Optimizing physical locations helps operations process the work in a more efficient manner. By leveraging the historical data trends as well as the future forecasts, AI can suggest items to be re-located within the warehouse or be co-located with items typically ordered together. This would create natural efficiencies for direct labor. This increases the speed at which these items can be picked and thus, gives greater throughput throughout the day. Physical location optimization not only gains more throughput but also saves on labor costs.
Operation processes benefit from predictive analytics too. These can include finding bottlenecks in current procedures, defining low performing distribution centers, or even understanding how a piece of equipment is getting ready to require maintenance. These tidbits of data are combined to give a bigger picture of an overall synopsis for operations.
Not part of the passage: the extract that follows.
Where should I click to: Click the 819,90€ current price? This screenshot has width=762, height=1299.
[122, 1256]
It’s this type of data that provides reporting necessary for warehouse operations to review and enables decision-makers to make changes if needed.
Consumer insights give details regarding trends in inventory, behavior shifts such as same-day delivery, and even flavor preferences vs. locations. No matter what the data point, a good WMS should be able to give valuable insight into how to manage warehouse fulfillment. AI and predictive analytics coupled with an engine that can look into the historical processing of work can allow a supply chain to become holistically more efficient. By reducing the overall strain on resources, both human and mechanical, a supply chain can become more nimble and react to changing customer needs faster.
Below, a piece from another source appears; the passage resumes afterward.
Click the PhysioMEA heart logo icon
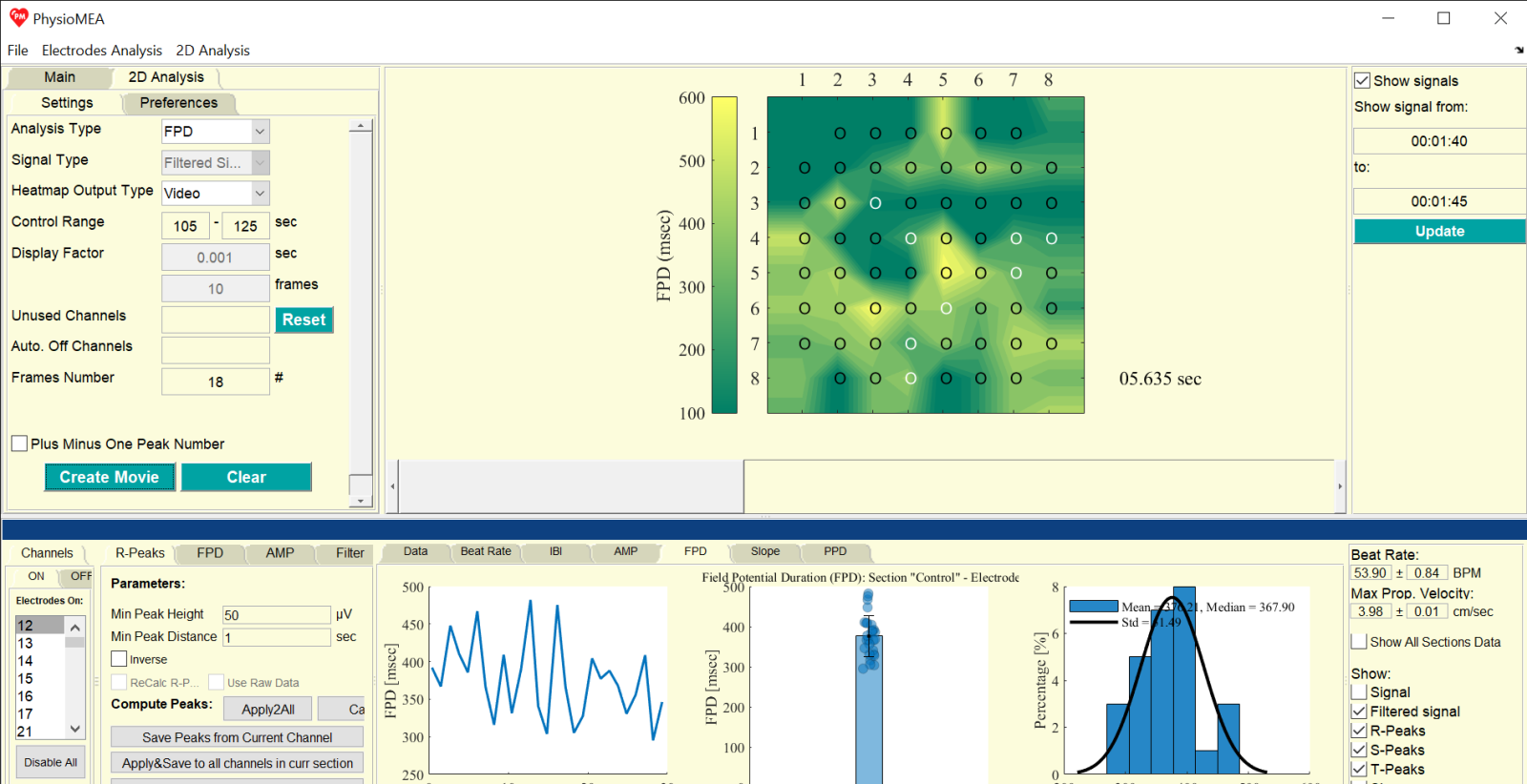1527x784 pixels. tap(18, 18)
Predictive Analytics Isn’t Just for Retail Fulfillment
While the majority of the retail e-commerce boom has driven predictive analytics for fulfillment, other industries are starting to take notice. Manufacturers of CPG or consumer products are now starting to reap advanced analytics benefits. As more and more consumers engage with technology and accept touch-points data is playing a role in helping streamline operations and move towards a faster, leaner, and more accurate distribution fulfillment. All of this leads to more satisfied end-users and better customer service.